Special needs trusts are helpful estate planning tools that allow family members to leave behind assets to loved ones with special needs without risking the beneficiary’s ability to receive Supplemental Security Income and Medicaid benefits. Without a special needs trust, any extra income that they receive such as an inheritance may inadvertently disqualify them from receiving public benefits or cause the inheritance to be seized to pay for those benefits. With a special needs trust, the beneficiary gets the best of both worlds, with the trust funds being used to pay for a wide range of necessities like clothing, education and medical bills.
However many special needs trusts may inadvertently, either due to poor wording or mismanagement, cause themselves to not be considered by the government to be special needs trusts. When this happens, the intent of the trust is frustrated and the assets of the trust may disqualify the beneficiary from public benefits under the United States government means test.

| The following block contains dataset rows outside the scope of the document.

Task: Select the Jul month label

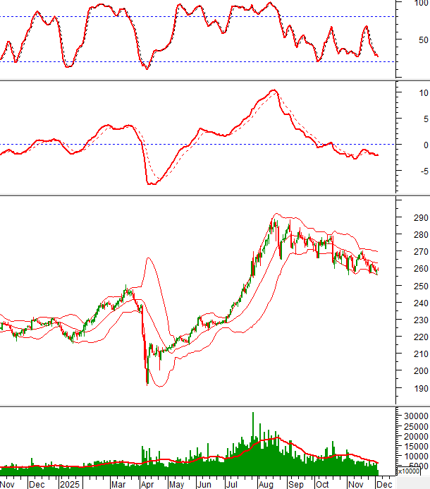Action: coord(232,485)
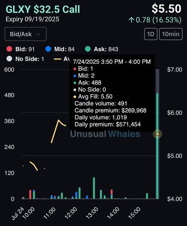Toggle the white No Side legend dot
187x226 pixels.
point(9,59)
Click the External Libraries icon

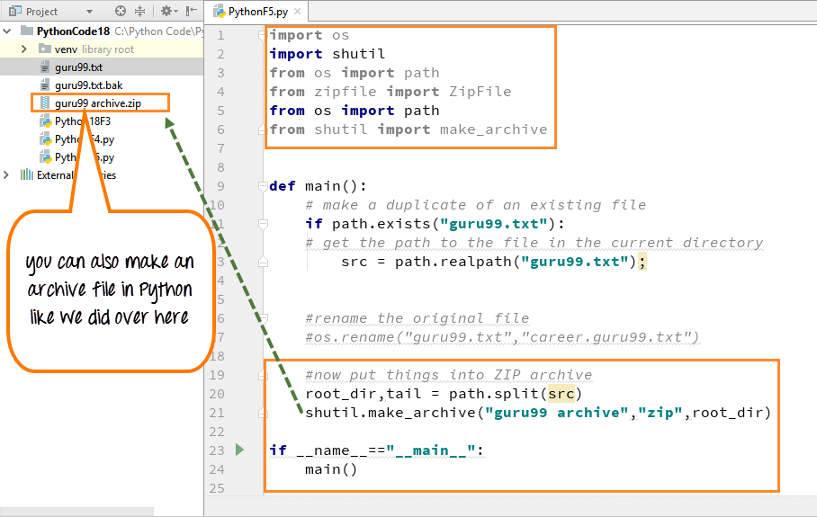[x=27, y=175]
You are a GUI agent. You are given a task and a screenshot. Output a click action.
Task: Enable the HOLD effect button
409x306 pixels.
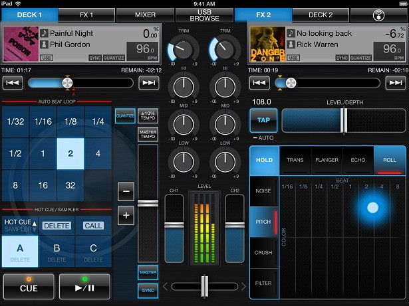click(264, 160)
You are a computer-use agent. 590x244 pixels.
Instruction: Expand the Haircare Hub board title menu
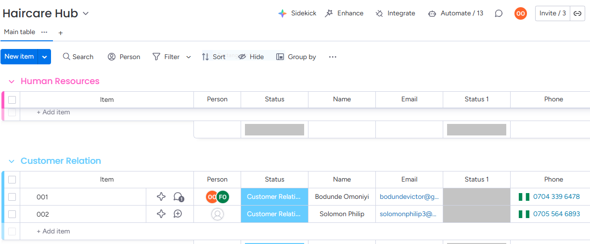[86, 13]
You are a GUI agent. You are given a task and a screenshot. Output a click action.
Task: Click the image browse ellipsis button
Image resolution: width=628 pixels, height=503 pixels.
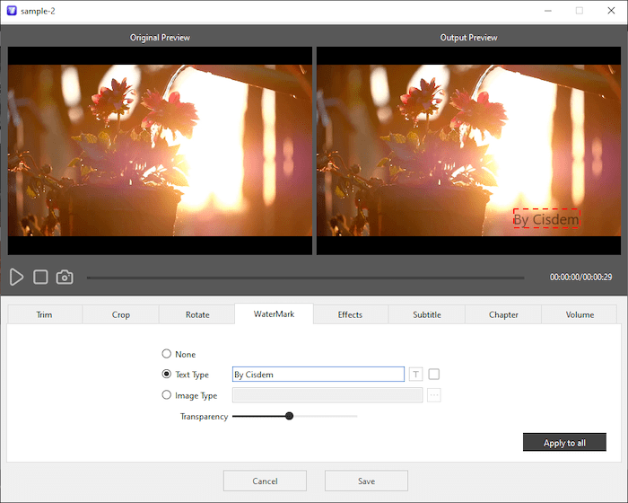434,395
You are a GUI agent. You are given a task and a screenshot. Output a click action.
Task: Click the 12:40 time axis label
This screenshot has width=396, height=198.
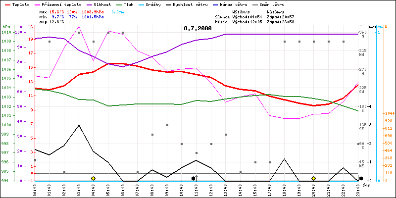[211, 189]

The primary issue that often arises with a special needs trust is that the trust is not recognized as a special needs trust and is instead labeled as a support trust. A support trust is similar to a special needs trust in that it gives support to the special needs beneficiary. However, when determining eligibility under the means tests, public agencies will consider the assets of a support trust to be attributable to the special needs beneficiary. This means that the support trust may disqualify the beneficiary from qualifying for the benefits they need.
There are many steps that can be taken to avoid the unfavorable outcome of disqualification from public benefits.

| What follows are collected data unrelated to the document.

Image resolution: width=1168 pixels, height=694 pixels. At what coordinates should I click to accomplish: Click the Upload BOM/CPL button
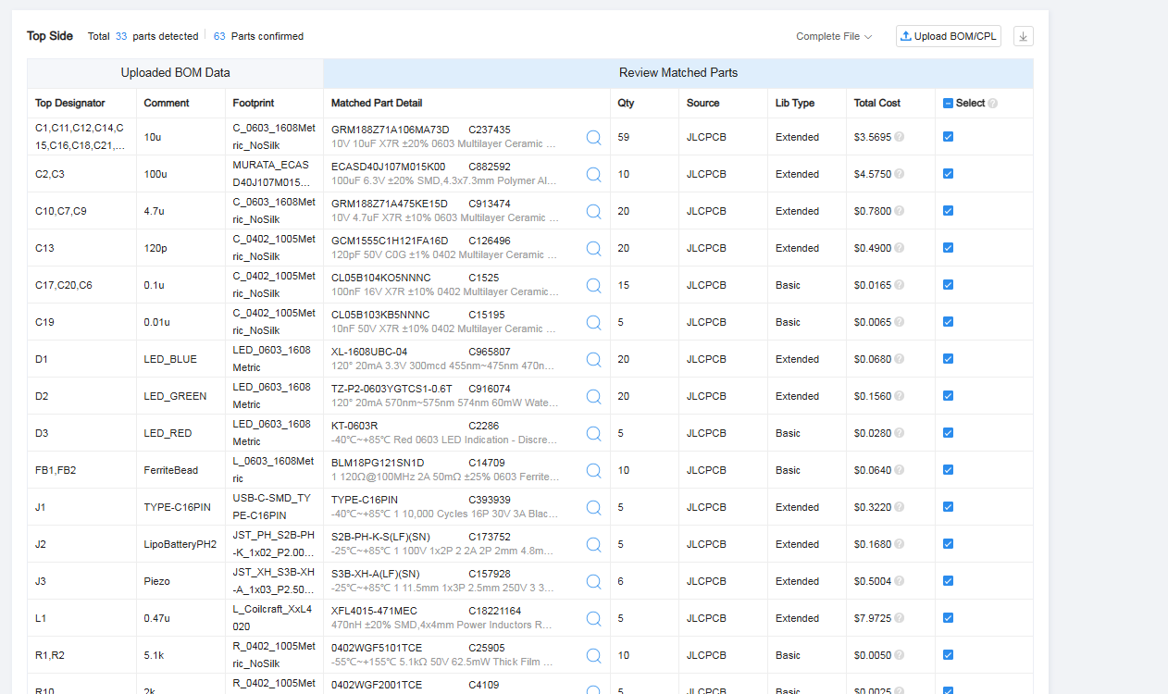pyautogui.click(x=949, y=36)
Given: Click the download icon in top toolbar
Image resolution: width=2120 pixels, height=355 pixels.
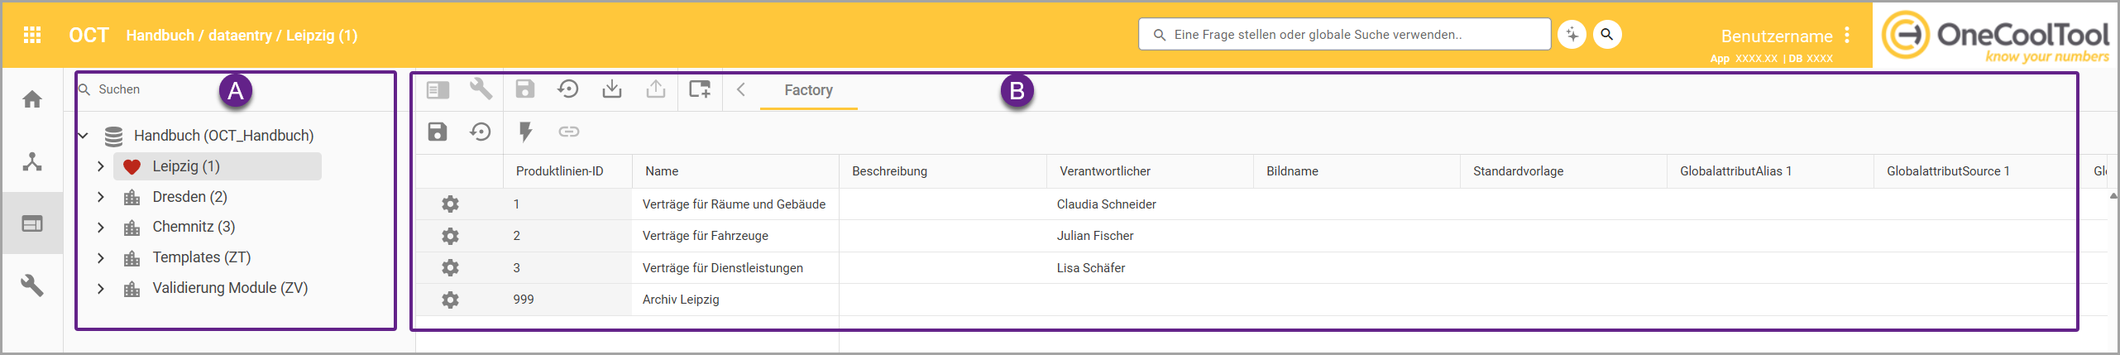Looking at the screenshot, I should [612, 89].
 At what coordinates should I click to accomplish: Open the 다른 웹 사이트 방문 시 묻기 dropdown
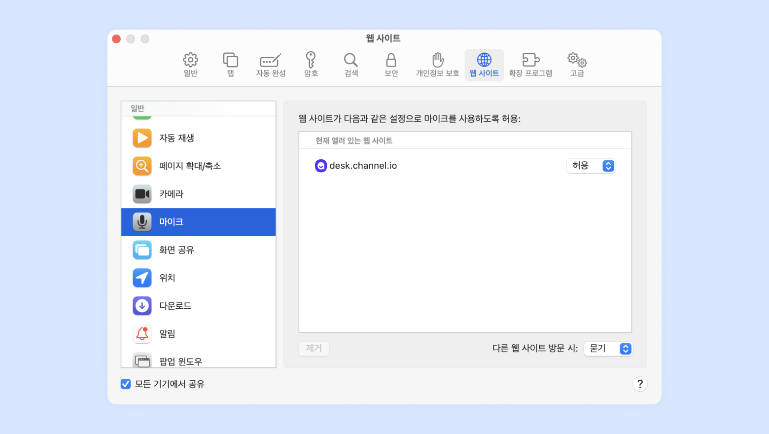[x=608, y=348]
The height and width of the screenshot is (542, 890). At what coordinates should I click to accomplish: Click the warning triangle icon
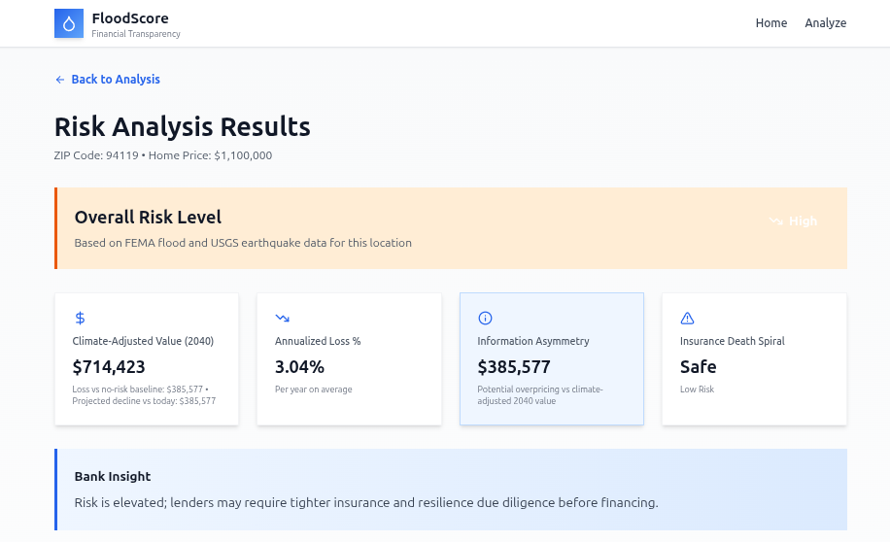click(687, 318)
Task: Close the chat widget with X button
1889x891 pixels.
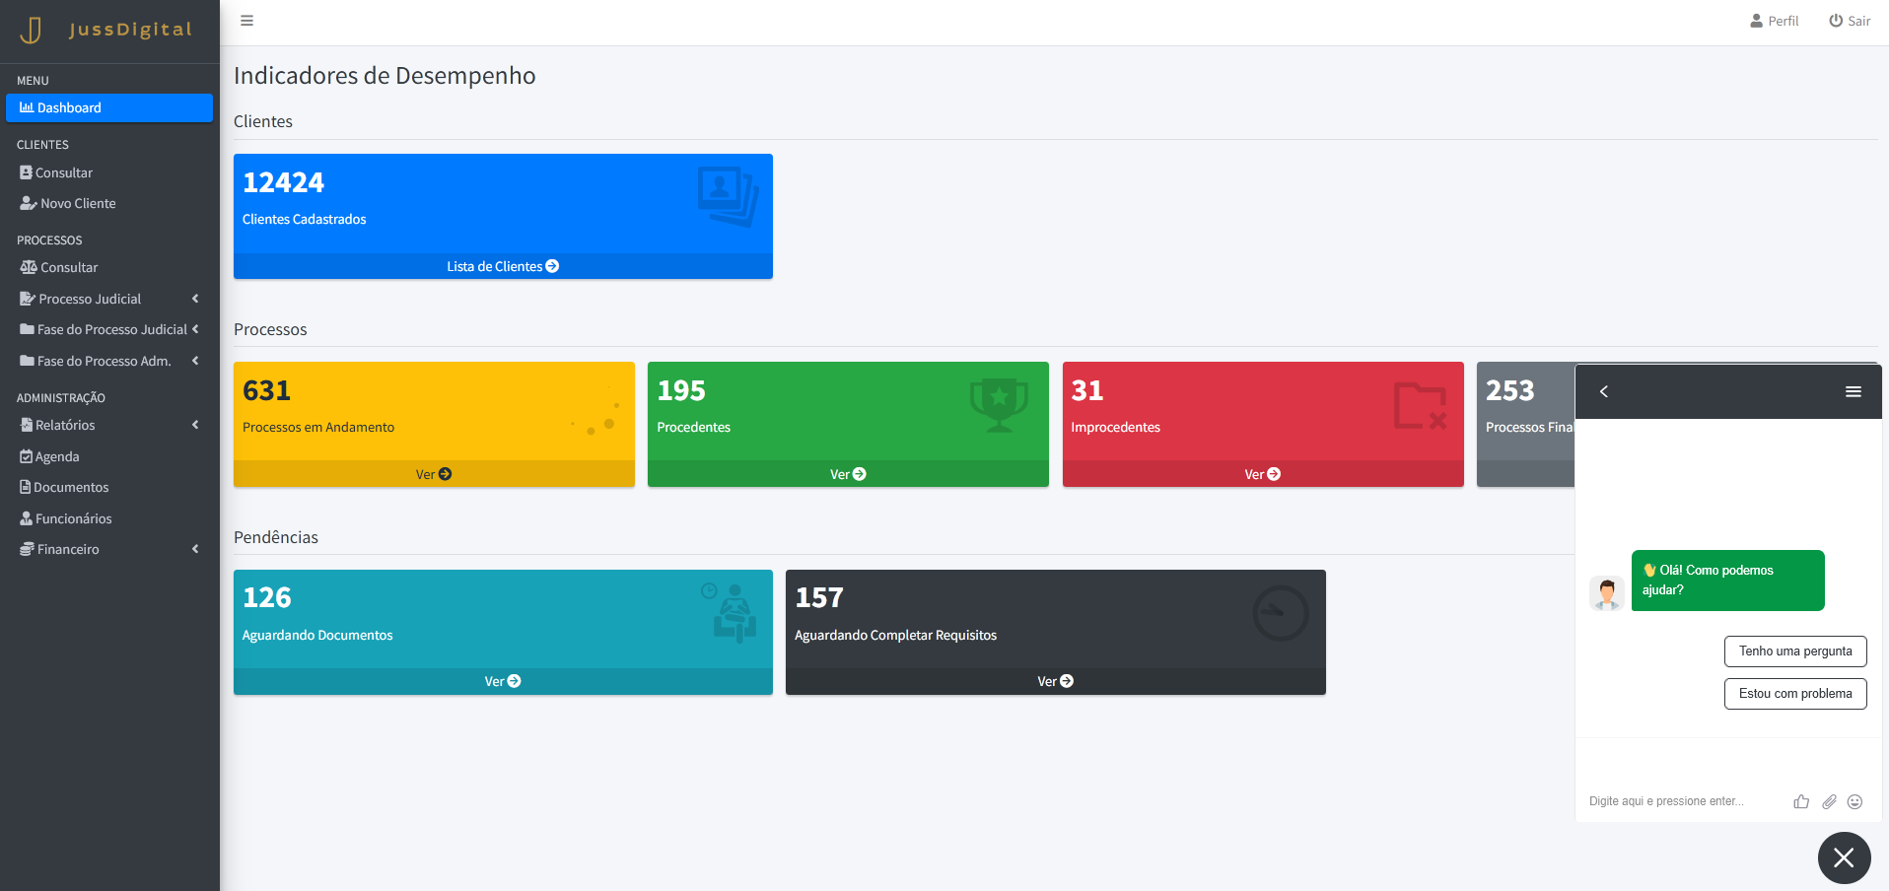Action: (1844, 857)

- Special needs trusts should always state plainly that it is designed to supplement, not replace or supplant, any means-tested benefits that the beneficiary would otherwise be eligible.
- The trustee should never provide a distribution to the beneficiary if another governmental program would cover it or the distribution would affect eligibility.
- The trust documents should make it clear that the trustee is not obligated to provide for the beneficiary’s basic support and maintenance
- The trust should make reference to permissible expenditures that the trust is designed to support
- The trust should have explicit language detailing where the remainder of the trust should go to after the death of the beneficiary.
Special needs trusts are very complex and their requirements are dependent on both state and federal law. Therefore it is imperative that a person seeking to establish a special needs trust consult with an attorney experienced with both federal law and the state law where the special needs trust will be established.